→ Text under study
On a recent visit to the John Walls Renal Unit in Leicester to speak to the East Midlands Renal Network, Jonathan Barratt (Consultant Renal Physician) took me to task on this question. Jonathan wondered what guarantees were in place that would ensure high quality of care for people with kidney disease when they are discharged back from specialist kidney clinics to local primary care community services. A couple of days later Nancy Tannahill (Conservative Management Nurse Specialist, Liverpool) made the same point and we discussed if the inclusion of chronic kidney disease in the Quality and Outcomes Framework (QOF) in the General Medical Services contract for primary care might provide a way to audit the care of people with CKD.

→ Work request
Sum up the passage on kidney care after discharge from specialist clinics in two sentences.

→ Record set

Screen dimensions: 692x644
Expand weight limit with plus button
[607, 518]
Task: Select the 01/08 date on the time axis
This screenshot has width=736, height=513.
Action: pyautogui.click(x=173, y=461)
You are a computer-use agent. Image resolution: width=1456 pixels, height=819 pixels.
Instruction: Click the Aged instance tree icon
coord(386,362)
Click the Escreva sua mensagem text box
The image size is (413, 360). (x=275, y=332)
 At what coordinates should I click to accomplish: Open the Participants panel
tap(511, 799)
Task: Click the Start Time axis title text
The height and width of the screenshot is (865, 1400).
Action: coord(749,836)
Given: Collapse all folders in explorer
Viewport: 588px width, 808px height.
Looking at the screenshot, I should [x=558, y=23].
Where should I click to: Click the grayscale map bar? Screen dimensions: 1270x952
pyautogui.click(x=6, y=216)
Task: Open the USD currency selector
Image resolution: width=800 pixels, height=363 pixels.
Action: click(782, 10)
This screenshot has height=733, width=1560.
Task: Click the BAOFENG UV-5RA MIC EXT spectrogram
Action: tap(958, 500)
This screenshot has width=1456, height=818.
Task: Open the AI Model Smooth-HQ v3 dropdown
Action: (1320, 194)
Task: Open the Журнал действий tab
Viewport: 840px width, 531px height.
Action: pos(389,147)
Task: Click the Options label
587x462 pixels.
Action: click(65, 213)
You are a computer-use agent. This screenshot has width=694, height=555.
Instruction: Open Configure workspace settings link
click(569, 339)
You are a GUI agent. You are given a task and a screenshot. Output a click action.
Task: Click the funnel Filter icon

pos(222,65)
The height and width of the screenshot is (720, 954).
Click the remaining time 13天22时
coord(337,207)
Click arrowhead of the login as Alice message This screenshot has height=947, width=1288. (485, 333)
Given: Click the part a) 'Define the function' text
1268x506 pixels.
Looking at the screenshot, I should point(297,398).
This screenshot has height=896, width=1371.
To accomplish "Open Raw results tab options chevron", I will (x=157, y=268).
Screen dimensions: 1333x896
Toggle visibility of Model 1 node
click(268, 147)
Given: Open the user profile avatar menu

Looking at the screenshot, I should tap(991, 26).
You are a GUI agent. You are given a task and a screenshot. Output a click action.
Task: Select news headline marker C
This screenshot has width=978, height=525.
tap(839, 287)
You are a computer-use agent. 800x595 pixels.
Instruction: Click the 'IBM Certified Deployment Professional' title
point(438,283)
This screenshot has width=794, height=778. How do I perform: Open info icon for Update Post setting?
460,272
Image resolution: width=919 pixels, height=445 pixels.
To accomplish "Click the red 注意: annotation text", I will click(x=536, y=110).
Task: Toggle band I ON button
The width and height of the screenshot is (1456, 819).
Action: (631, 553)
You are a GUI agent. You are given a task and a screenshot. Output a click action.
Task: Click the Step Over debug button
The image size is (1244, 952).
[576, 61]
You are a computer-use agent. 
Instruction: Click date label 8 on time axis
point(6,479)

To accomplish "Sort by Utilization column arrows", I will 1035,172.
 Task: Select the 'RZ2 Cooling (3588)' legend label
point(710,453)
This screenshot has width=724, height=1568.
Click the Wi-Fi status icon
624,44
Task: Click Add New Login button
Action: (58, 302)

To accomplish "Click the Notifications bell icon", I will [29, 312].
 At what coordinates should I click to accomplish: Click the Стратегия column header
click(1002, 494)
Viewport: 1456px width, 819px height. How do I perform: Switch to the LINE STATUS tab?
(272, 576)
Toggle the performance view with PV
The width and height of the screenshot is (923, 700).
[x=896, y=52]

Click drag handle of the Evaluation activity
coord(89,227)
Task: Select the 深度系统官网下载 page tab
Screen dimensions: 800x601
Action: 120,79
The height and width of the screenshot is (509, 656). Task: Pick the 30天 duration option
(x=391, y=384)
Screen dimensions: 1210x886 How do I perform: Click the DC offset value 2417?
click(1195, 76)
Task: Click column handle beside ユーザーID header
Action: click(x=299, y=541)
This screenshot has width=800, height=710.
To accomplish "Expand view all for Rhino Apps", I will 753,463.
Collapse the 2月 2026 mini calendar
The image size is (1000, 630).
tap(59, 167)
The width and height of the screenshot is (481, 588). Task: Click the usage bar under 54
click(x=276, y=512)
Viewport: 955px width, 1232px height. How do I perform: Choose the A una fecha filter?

→ Response area
Jonathan Barratt, a consultant renal physician, asked what guarantees would ensure high-quality care for people with kidney disease once they are discharged from specialist kidney clinics back to local primary care community services. Nancy Tannahill, a conservative management nurse specialist in Liverpool, raised the same point a couple of days later, and the discussion turned to whether including chronic kidney disease in the Quality and Outcomes Framework of the General Medical Services contract might provide a way to audit the care of people with CKD.